Le président libanais Joseph Aoun a condamné samedi 21 février les bombardements israéliens menés la veille, qui ont fait 12 morts, dénonçant « une agression flagrante visant à mettre à mal les efforts diplomatiques » engagés par le Liban et des « pays amis » en faveur de la stabilité.
Selon le ministère libanais de la santé, dix personnes ont été tuées dans la plaine orientale de la Bekaa et deux autres dans le camp de réfugiés palestiniens d’Aïn El-Héloué, dans le sud du pays. Les frappes sont intervenues malgré l’annonce d’un cessez-le-feu.
L’armée israélienne a affirmé avoir visé des « centres de commandement » du Hezbollah et du mouvement palestinien Hamas. Un responsable du Hezbollah cité par l’Agence France-Presse a indiqué que huit membres du mouvement pro-iranien figuraient parmi les victimes.
Depuis l’entrée en vigueur du cessez-le-feu, les raids israéliens se poursuivent régulièrement. L’armée israélienne affirme agir pour empêcher le Hezbollah de se réarmer et cible également des positions liées au Hamas. D’après un décompte de l’AFP fondé sur des données officielles libanaises, plus de 370 personnes ont été tuées au Liban par des frappes israéliennes depuis l’annonce de la trêve.
Le député du Hezbollah Rami Abou Hamdane a déclaré que son mouvement « n’acceptera pas que les autorités se comportent en simples analystes politiques » face aux frappes, appelant le gouvernement à suspendre les réunions du comité de surveillance du cessez-le-feu, qui réunit les États-Unis, la France, le Liban, Israël et l’ONU, jusqu’à l’arrêt des attaques israéliennes.

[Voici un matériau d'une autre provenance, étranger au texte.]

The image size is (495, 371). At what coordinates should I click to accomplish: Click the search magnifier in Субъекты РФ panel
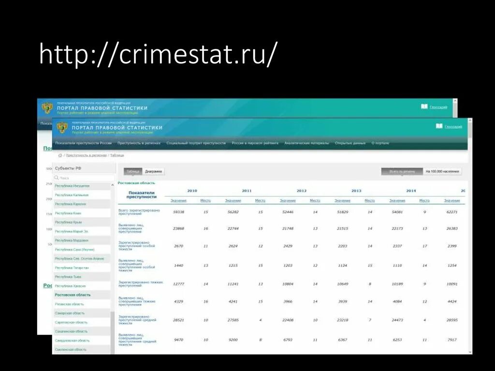[x=56, y=177]
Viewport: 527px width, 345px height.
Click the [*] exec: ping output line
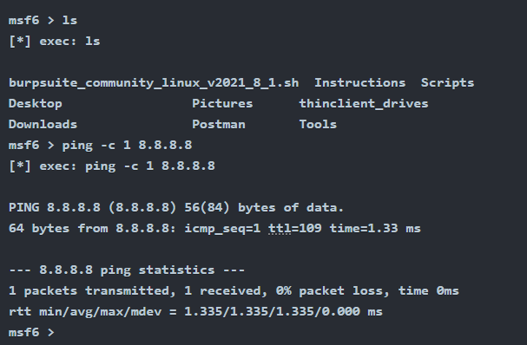pos(112,166)
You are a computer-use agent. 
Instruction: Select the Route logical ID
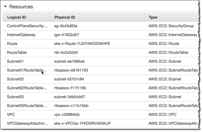point(12,44)
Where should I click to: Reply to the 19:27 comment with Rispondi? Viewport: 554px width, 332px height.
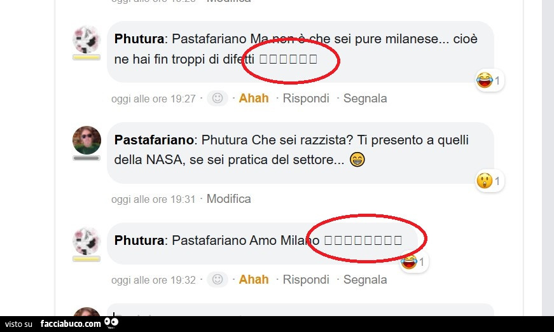306,98
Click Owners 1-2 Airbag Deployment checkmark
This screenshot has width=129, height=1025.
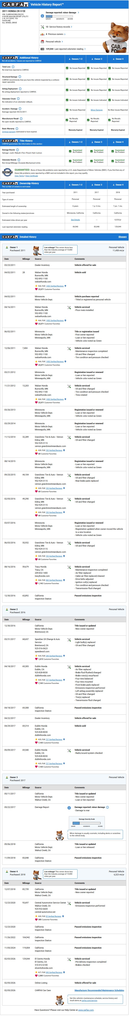point(67,90)
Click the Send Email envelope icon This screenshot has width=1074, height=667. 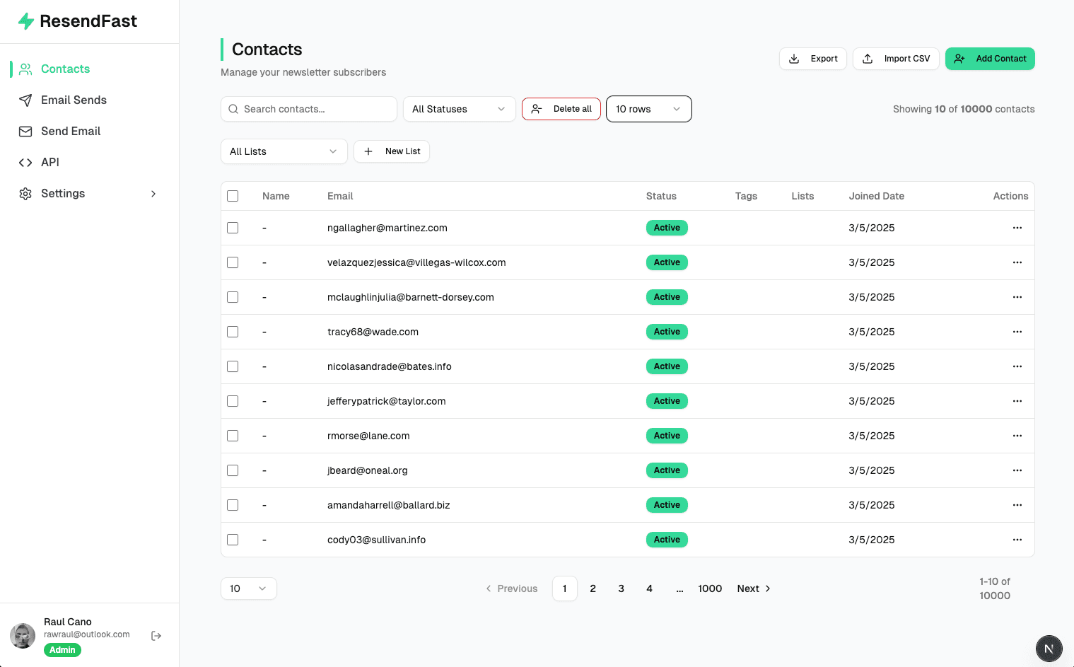tap(25, 131)
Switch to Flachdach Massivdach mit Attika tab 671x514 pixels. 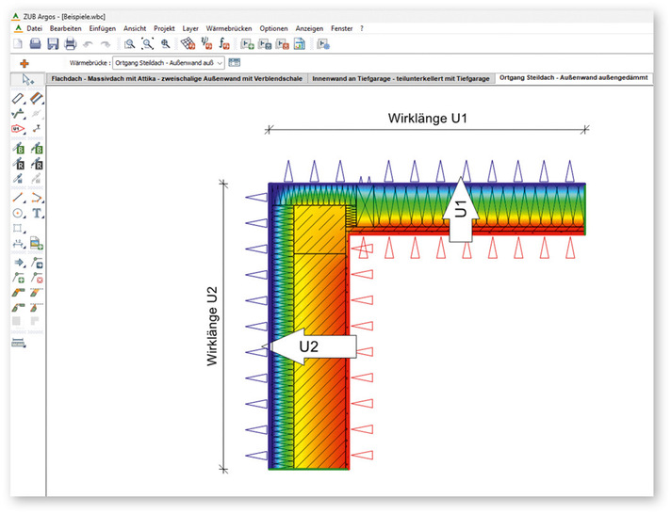click(x=177, y=79)
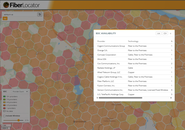This screenshot has height=130, width=185.
Task: Click the horizontal scrollbar of the table
Action: [x=120, y=98]
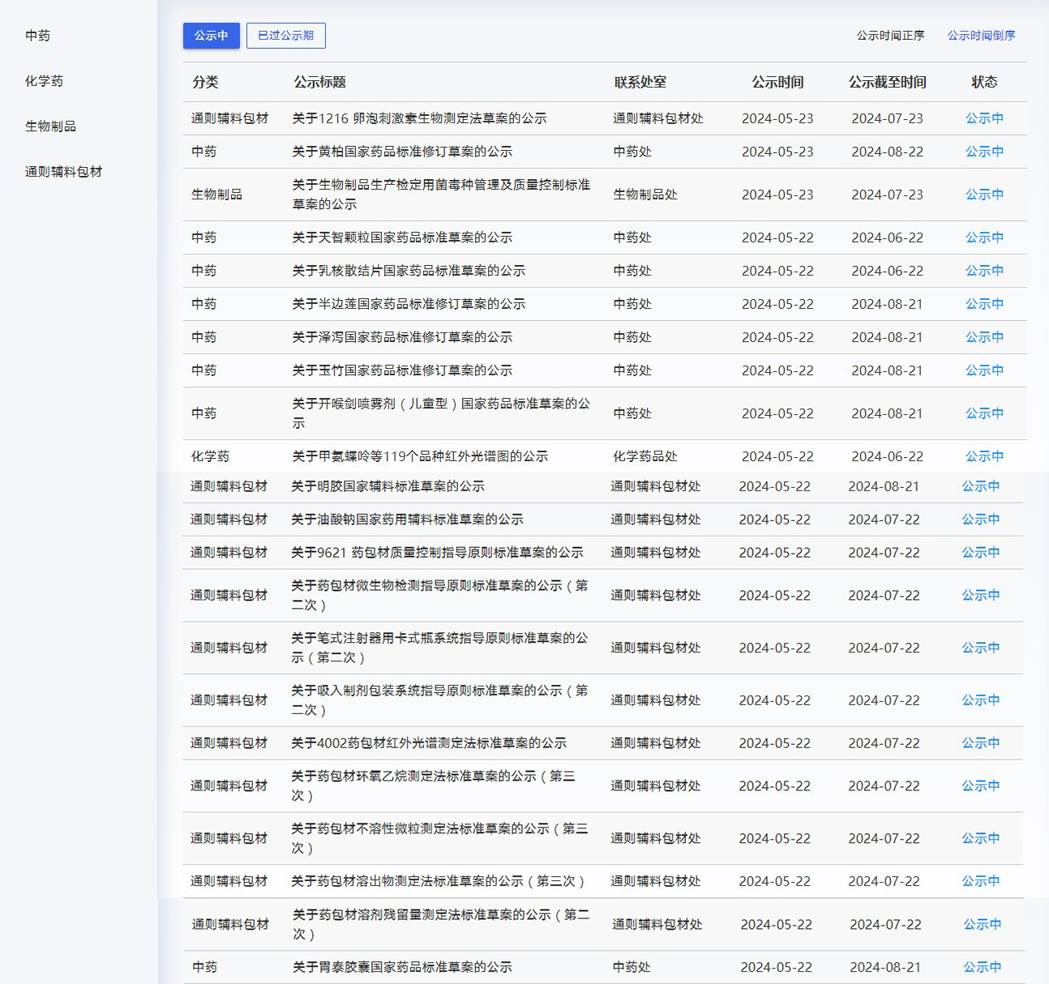Open 关于4002药包材红外光谱测定法标准草案的公示
1049x984 pixels.
[x=428, y=743]
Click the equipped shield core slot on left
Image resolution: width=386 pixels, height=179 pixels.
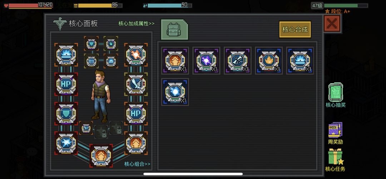coord(66,113)
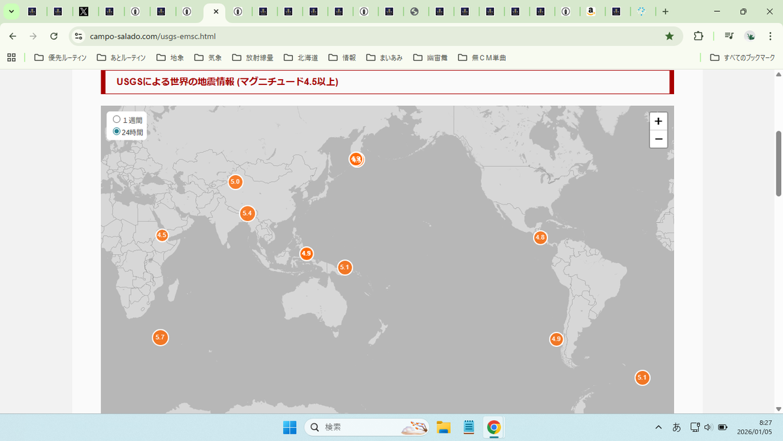Image resolution: width=783 pixels, height=441 pixels.
Task: Open the Windows Start button
Action: pos(289,427)
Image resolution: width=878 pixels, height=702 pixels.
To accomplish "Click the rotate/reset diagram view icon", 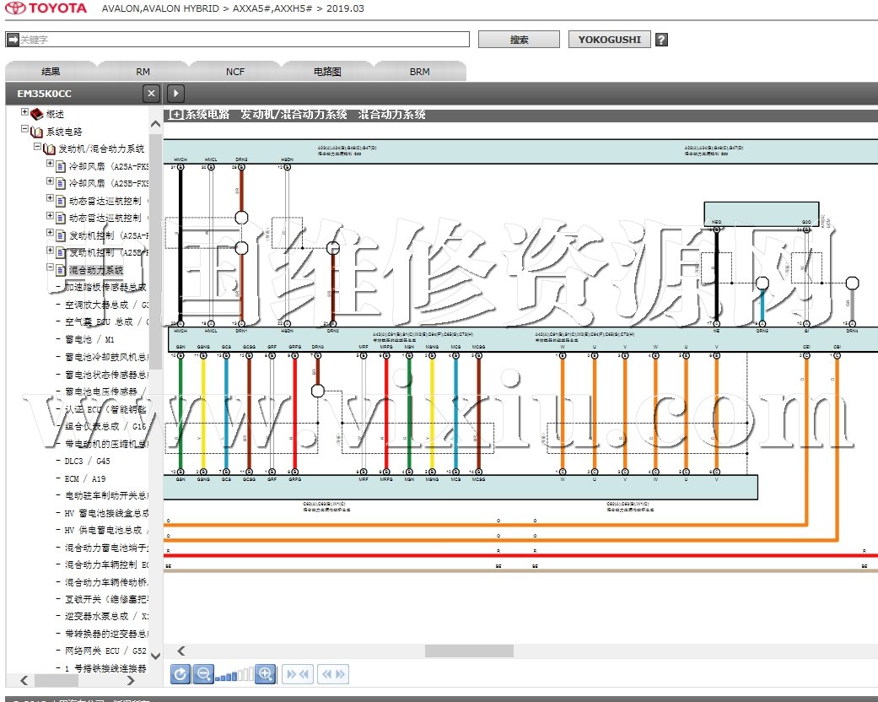I will pos(180,673).
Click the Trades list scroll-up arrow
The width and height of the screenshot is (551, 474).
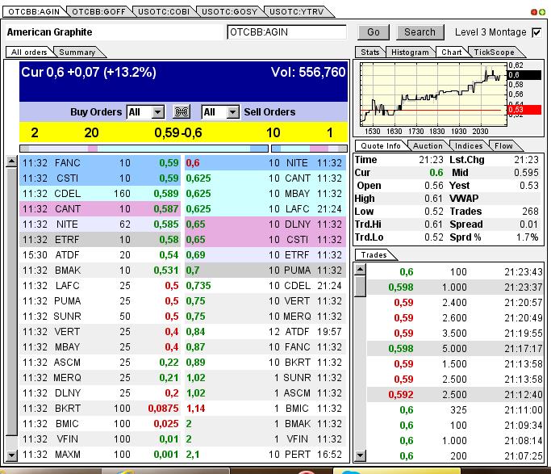360,271
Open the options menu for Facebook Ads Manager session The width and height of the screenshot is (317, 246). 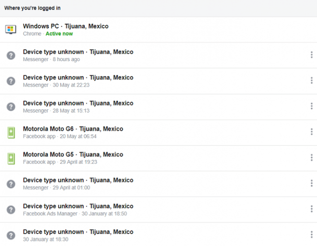coord(312,210)

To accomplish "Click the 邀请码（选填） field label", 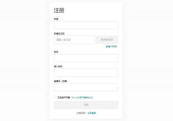I will pyautogui.click(x=61, y=81).
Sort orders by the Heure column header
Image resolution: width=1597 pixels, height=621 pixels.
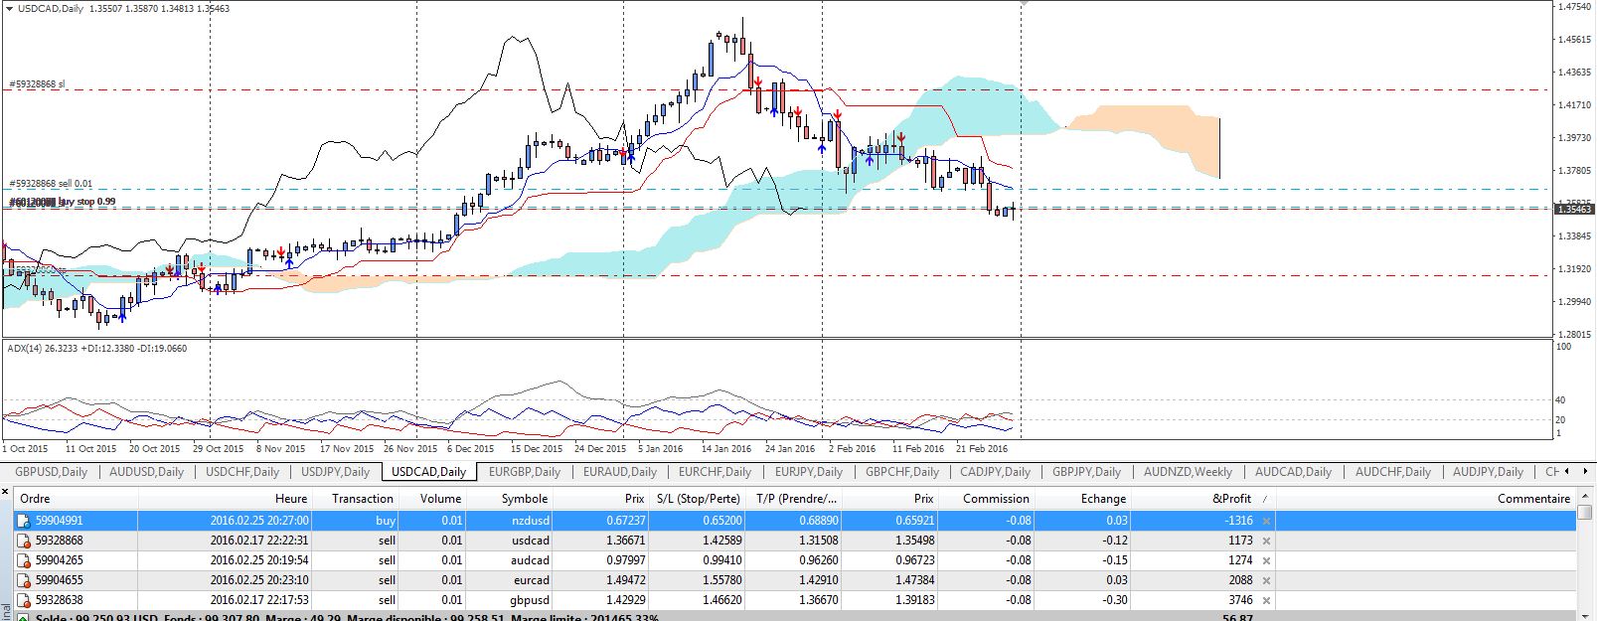(x=290, y=499)
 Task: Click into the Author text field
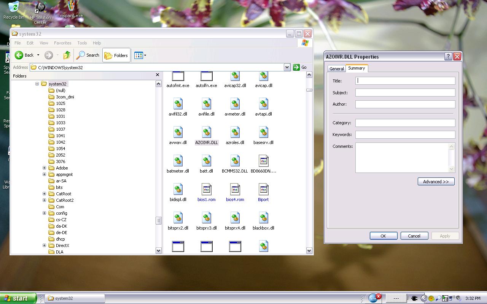(405, 104)
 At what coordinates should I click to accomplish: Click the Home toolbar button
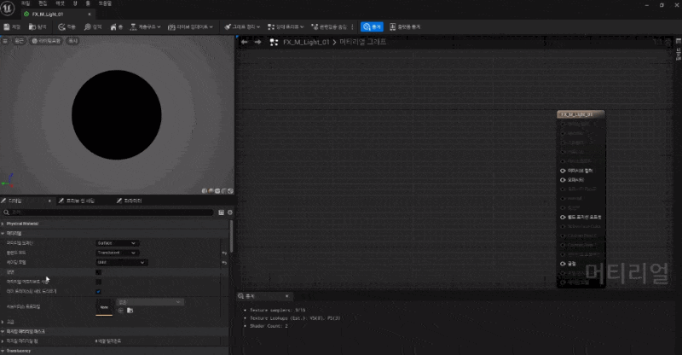117,27
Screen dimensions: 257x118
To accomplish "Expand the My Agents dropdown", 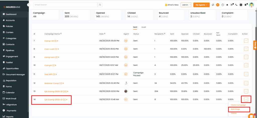I will [x=201, y=5].

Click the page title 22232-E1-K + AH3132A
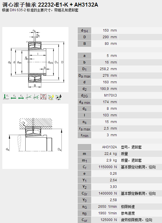(x=68, y=5)
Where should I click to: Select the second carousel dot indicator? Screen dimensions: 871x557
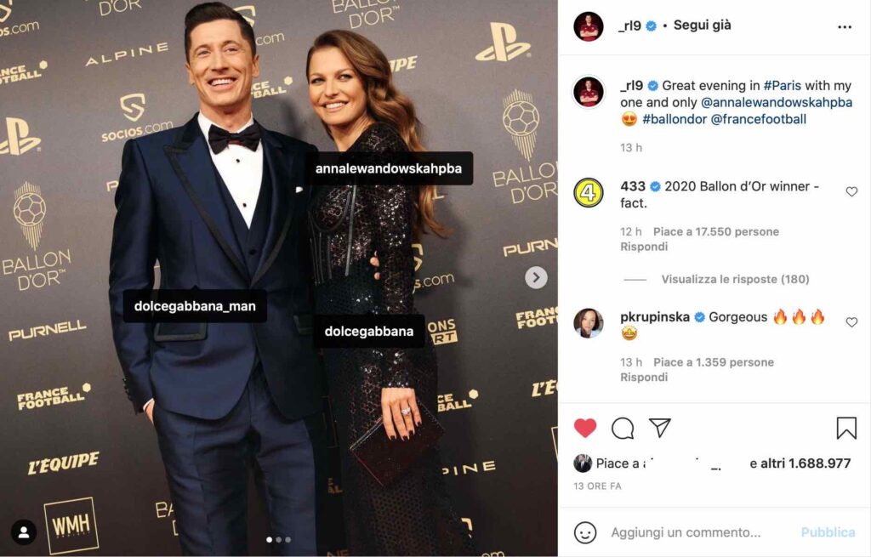279,539
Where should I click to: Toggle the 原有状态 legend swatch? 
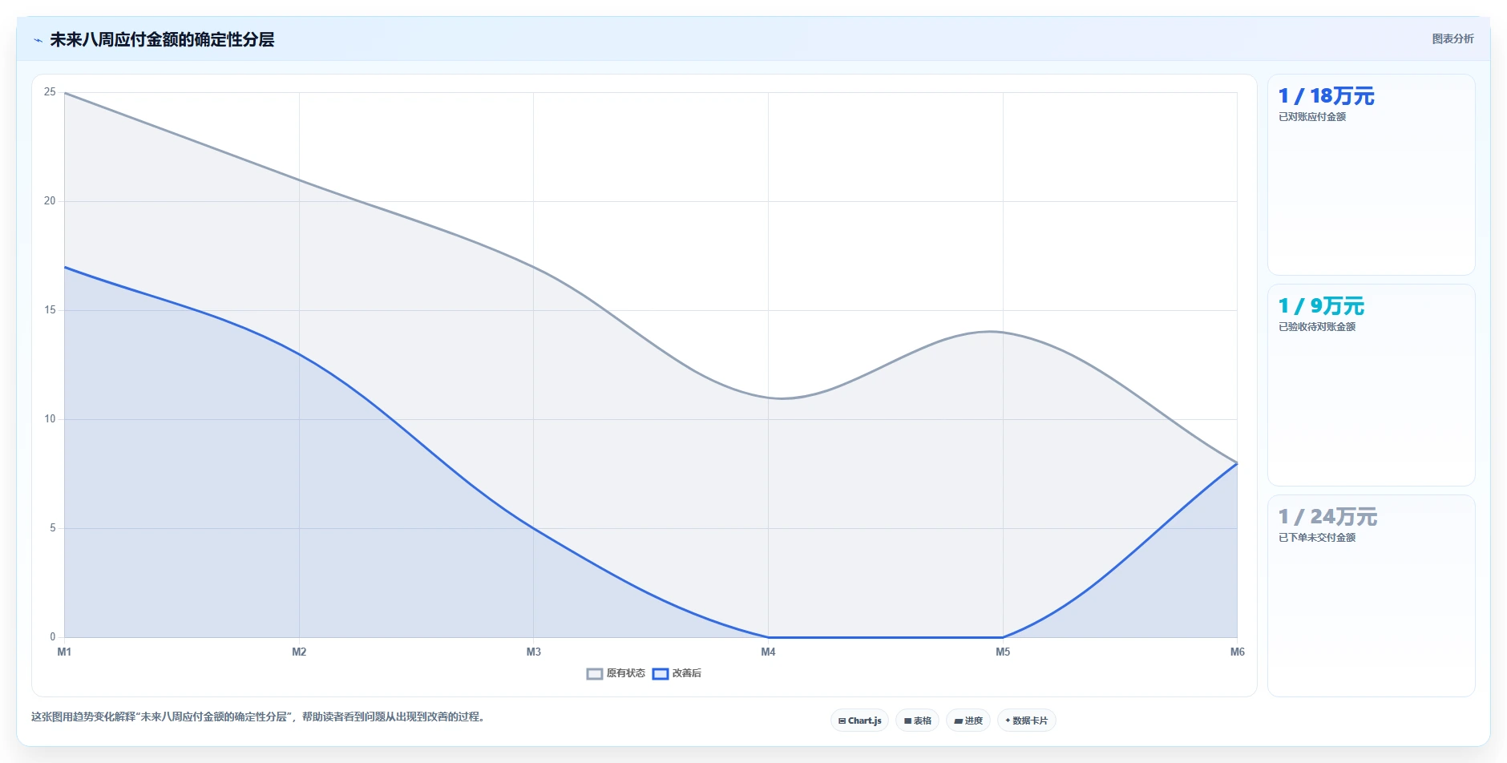[594, 674]
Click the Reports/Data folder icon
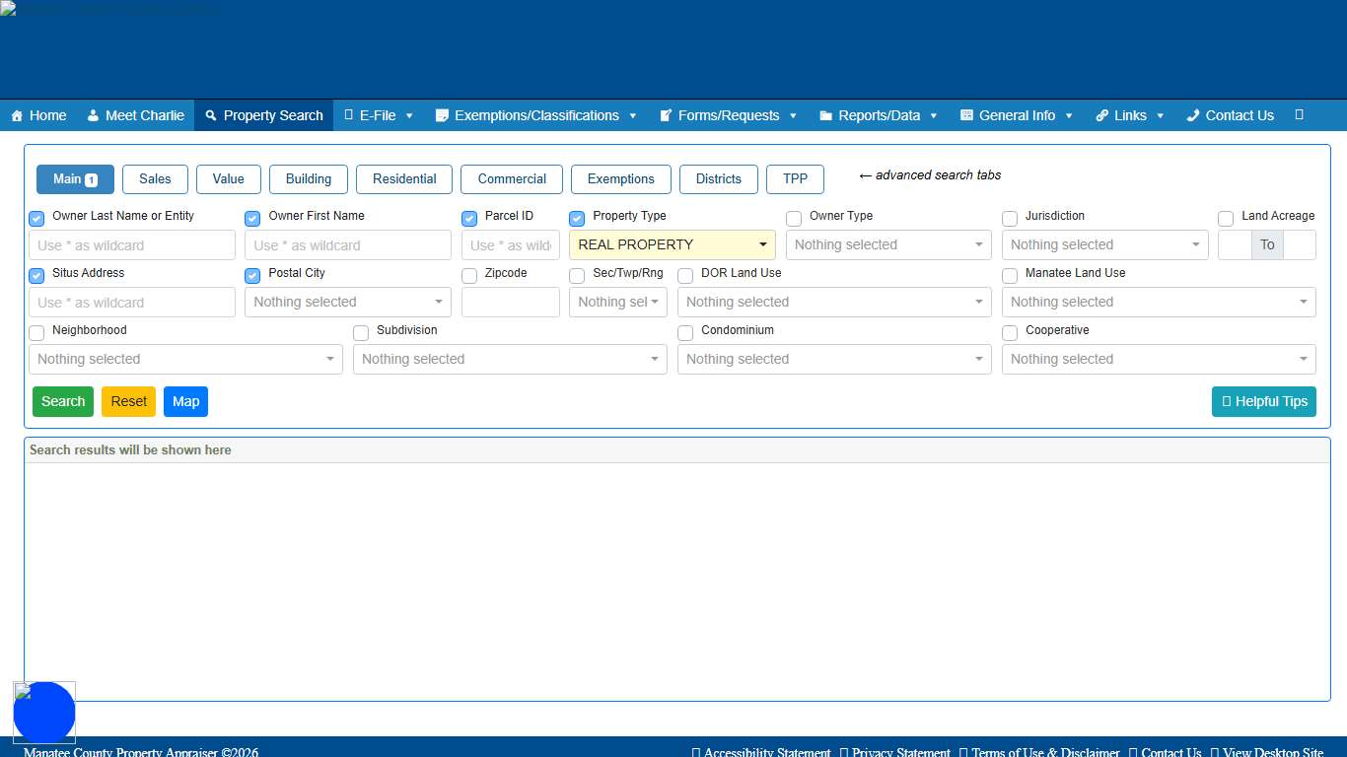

Une réunion de ce comité est prévue la semaine prochaine.
En début de semaine, le gouvernement libanais a annoncé que l’armée disposerait d’un délai de quatre mois renouvelable pour mettre en œuvre la deuxième phase d’un plan de désarmement du Hezbollah, affaibli après un an de conflit avec Israël achevé en novembre 2024. Les autorités israéliennes estiment toutefois que les progrès réalisés restent insuffisants.